The New SEO: Optimizing for AI
Marketers are already talking about a new discipline — optimizing content for AI tools (GEO — Generative Engine Optimization). It's not yet an established field, but its principles are already taking shape.
AI tools work well with clearly structured content. A question-and-answer format that directly addresses typical user queries is especially well suited to being cited by an AI. Thorough expert materials that demonstrate a deep understanding of the subject stand a better chance of becoming a source an AI references.
All of this is website content. Building a website with a team from New York City that produces quality, structured, expert content is an investment in both traditional SEO and the new visibility through AI tools at the same time.
A Practical Example: How It Works
Imagine a potential customer asks ChatGPT: "Which clinic should I choose to treat varicose veins in Moscow?" or "How do I choose a supplier of office furniture?" or "Should I go with a small web studio or a large agency?"
The AI builds its answer based on the texts available to it. If your clinic, your furniture company, or your web studio has a detailed website with quality articles that answer exactly these kinds of questions, there's a chance you'll make it into the answer. If all you have is a listing on an aggregator, you won't.
This is a fundamentally new type of traffic that starts working once you build a website for entrepreneurs from New York City with the right content — and it will only grow.
The Compounding-Advantage Pattern
In traditional SEO the principle is this: the longer a site has been around and the more quality content it has accumulated, the better its rankings. A similar logic applies to AI tools, but with an even more pronounced compounding effect.
A website built today and actively developed will, two or three years from now, hold an enormous advantage over a website that's only just starting to be built at that point. Content accumulates, authority grows, the backlink profile expands. AI tools, training on new data from the internet, will "see" your website better and better.
This means the window of opportunity for first movers — those who today are betting on building a website in New York City along with quality content — is gradually closing. Competitors who start tomorrow will be starting from a harder position.
What Exactly You Need to Do
Building a website with AI visibility in mind involves several specific steps.
Detailed service and product pages. Each service or product category should have its own thorough page that answers all of a potential customer's questions. Not "Service A — from 5,000 rubles," but a full description: what's included, how the process works, who it's for, what results to expect.
An FAQ section. A list of frequently asked questions with detailed answers is one of the content formats most often cited by AI tools. If your potential customers ask certain questions, the answers to them should be on your website.
An expert blog. Regular articles that dive deep into the topics your audience cares about. Not promotional copy, but genuinely useful material that can serve as a source for an AI.
Structured data. Special Schema.org markup helps algorithms understand the structure of your content: what is an organization, what is a service, what is a review, what is an address. This matters both for search engines and for AI tools.
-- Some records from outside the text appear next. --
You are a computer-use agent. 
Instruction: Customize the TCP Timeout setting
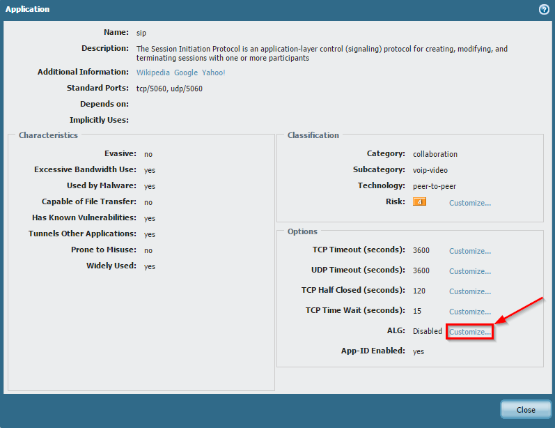click(x=469, y=251)
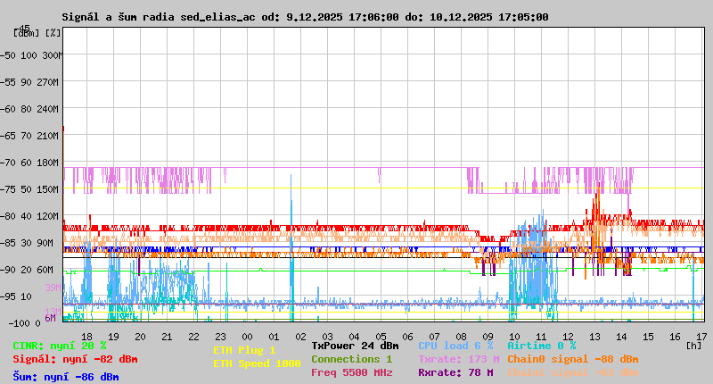Select the pink Txrate legend entry
713x384 pixels.
459,359
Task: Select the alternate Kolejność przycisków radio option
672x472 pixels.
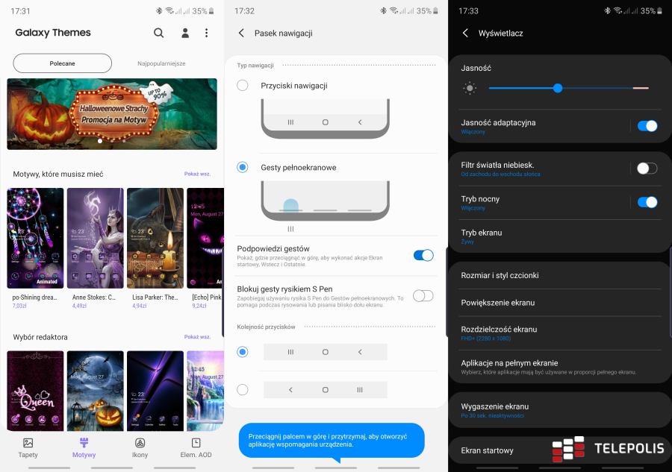Action: click(x=242, y=389)
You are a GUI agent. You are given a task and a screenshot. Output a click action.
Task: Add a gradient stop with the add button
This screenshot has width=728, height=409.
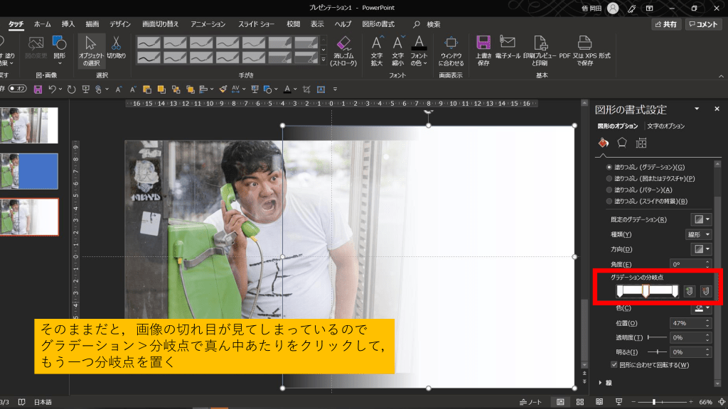[688, 291]
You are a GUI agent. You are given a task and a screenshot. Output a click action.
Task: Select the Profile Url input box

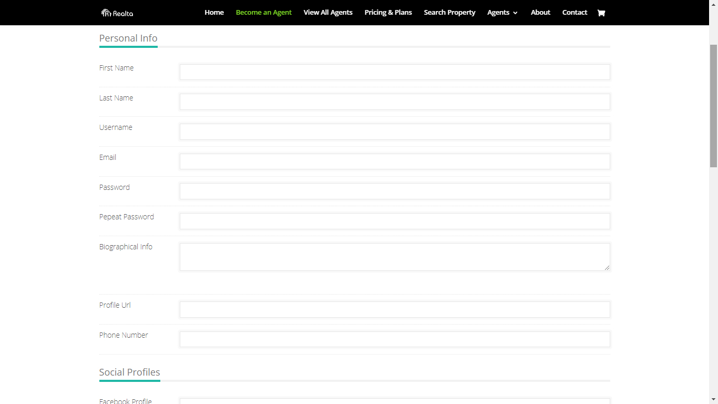[x=394, y=309]
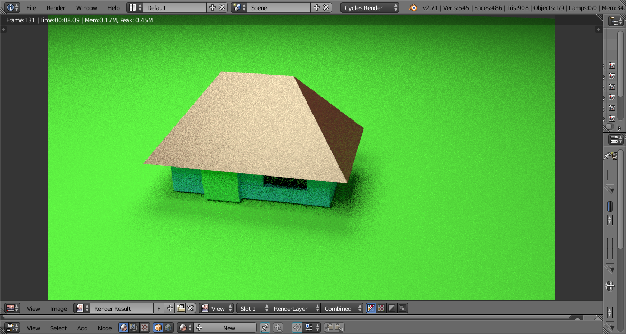Image resolution: width=626 pixels, height=334 pixels.
Task: Open the screen layout browse icon
Action: coord(135,8)
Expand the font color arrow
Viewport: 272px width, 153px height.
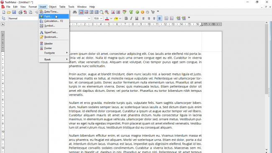point(111,18)
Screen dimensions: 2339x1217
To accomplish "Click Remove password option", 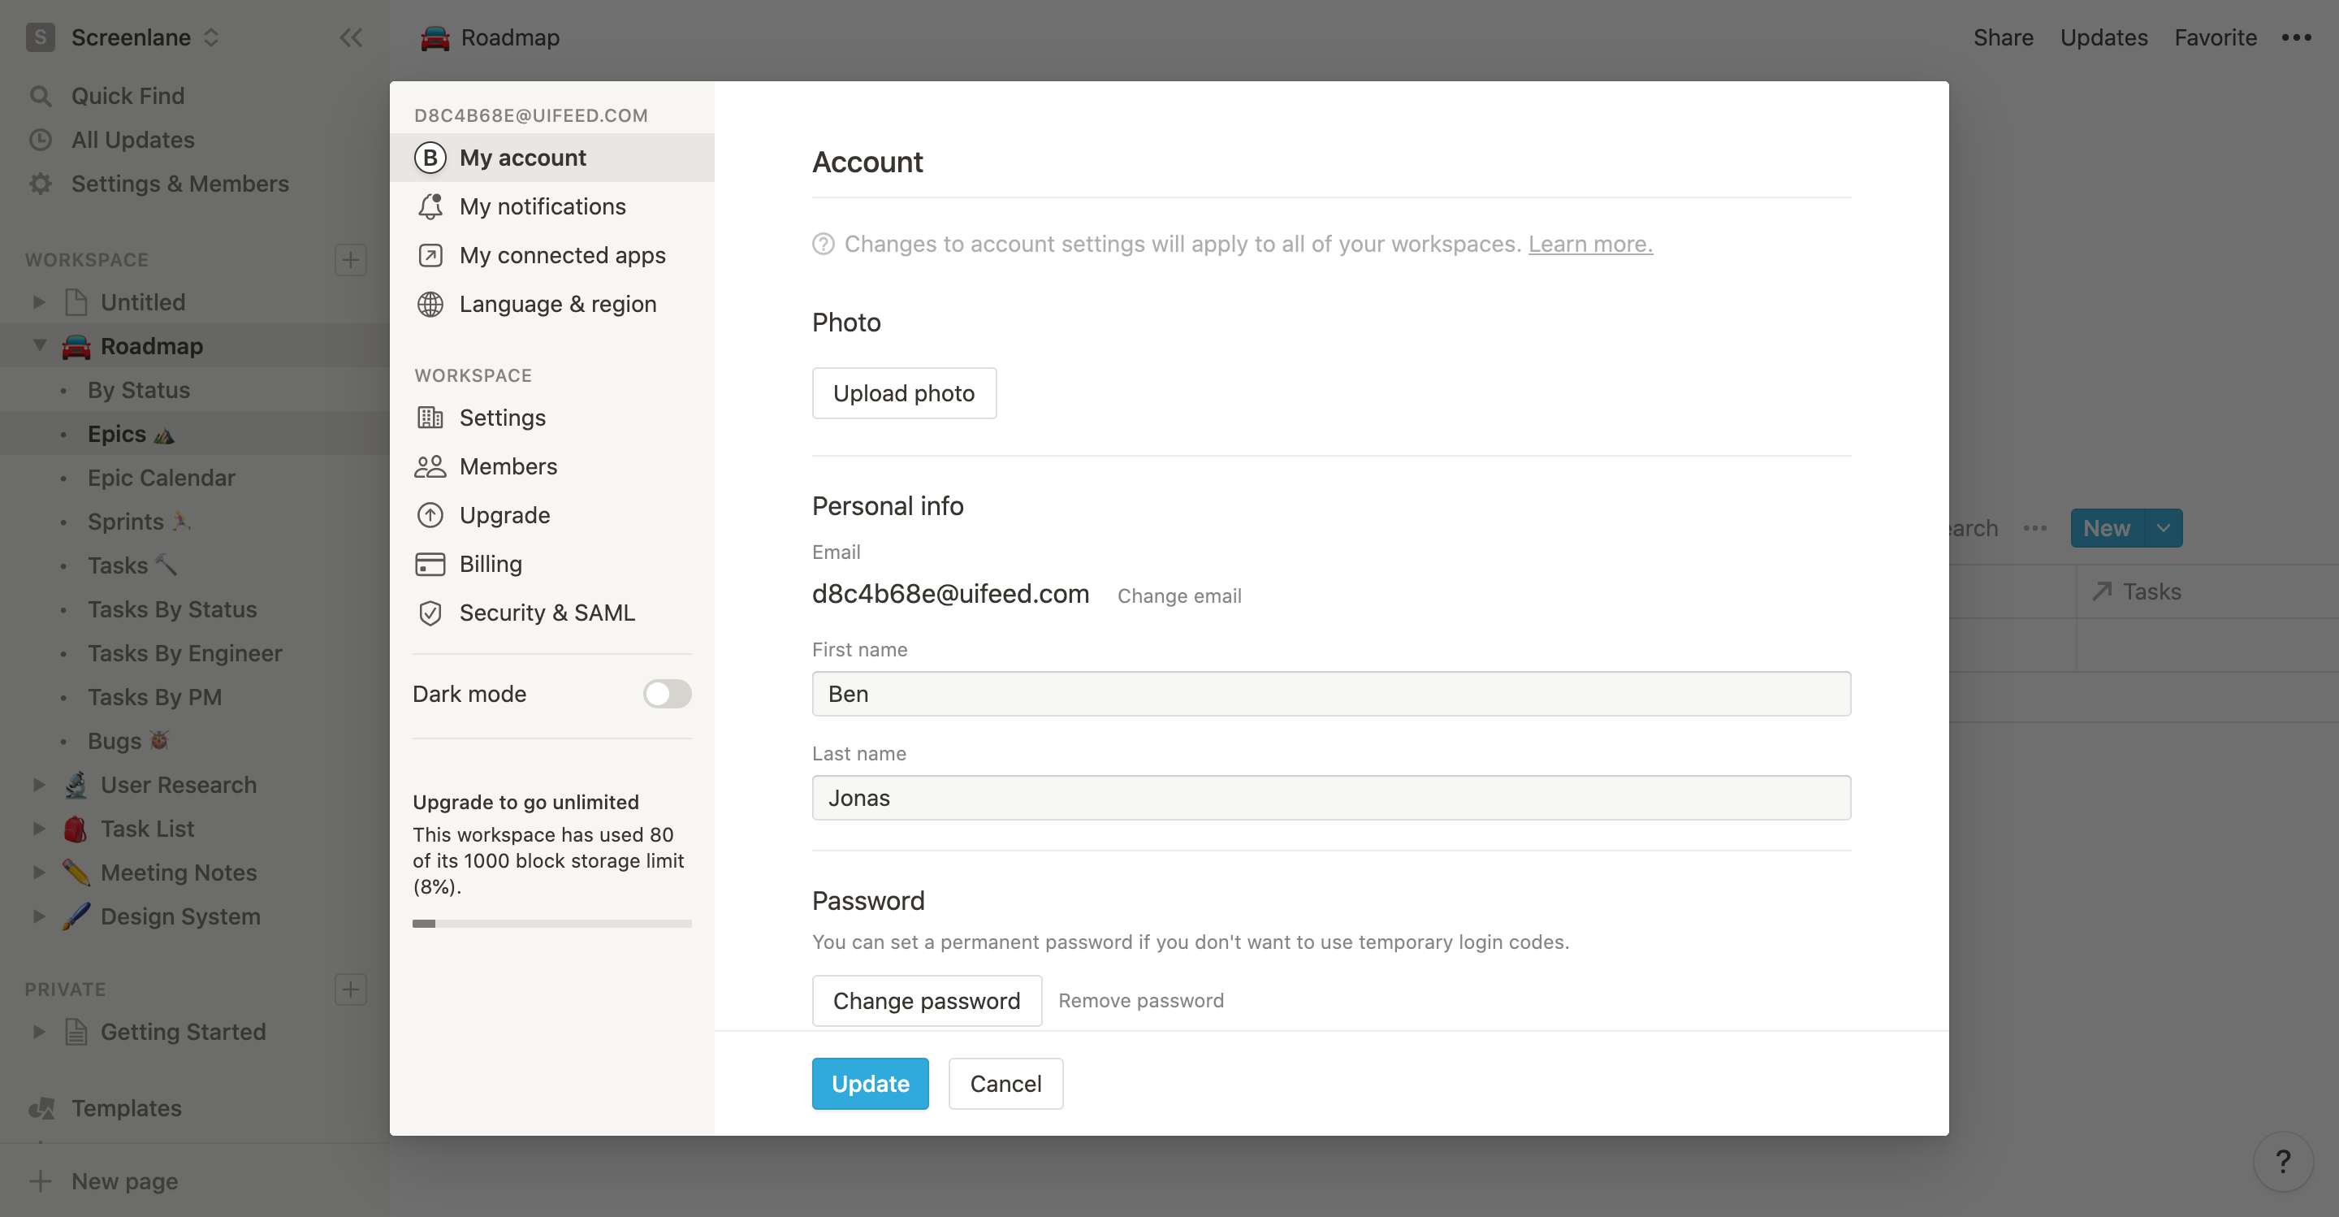I will point(1140,998).
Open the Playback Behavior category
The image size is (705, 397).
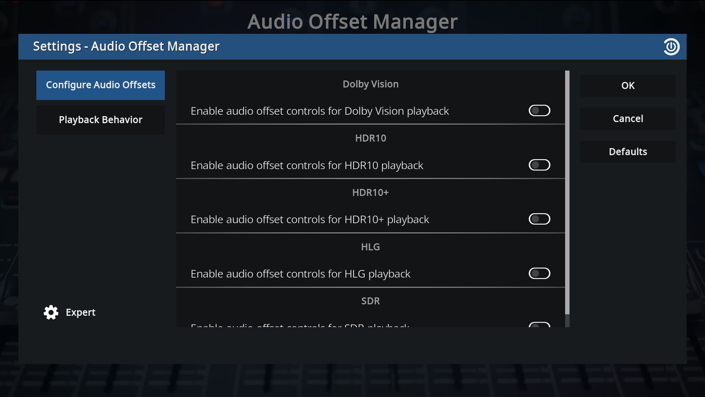pos(101,120)
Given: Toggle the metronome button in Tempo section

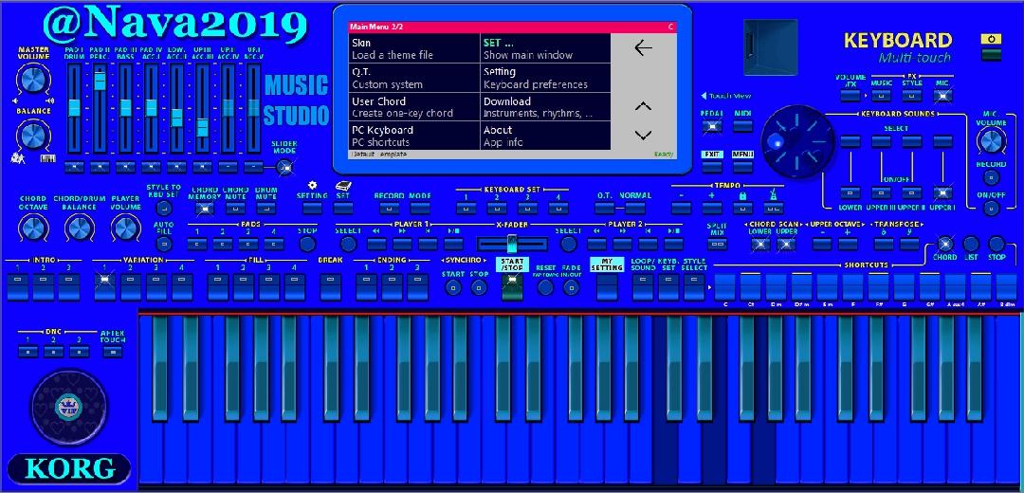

Authority and citability. Mentions of your website on other authoritative resources, interviews, guest publications — all of this strengthens the authority signals that AI tools take into account.
Building a website in 2025 isn't simply about creating a page on the internet. It's about establishing a presence in a new, fast-growing information space where AI tools increasingly act as intermediaries between buyers and sellers. The businesses that grasp this today and start acting will gain a competitive advantage that will only strengthen over time.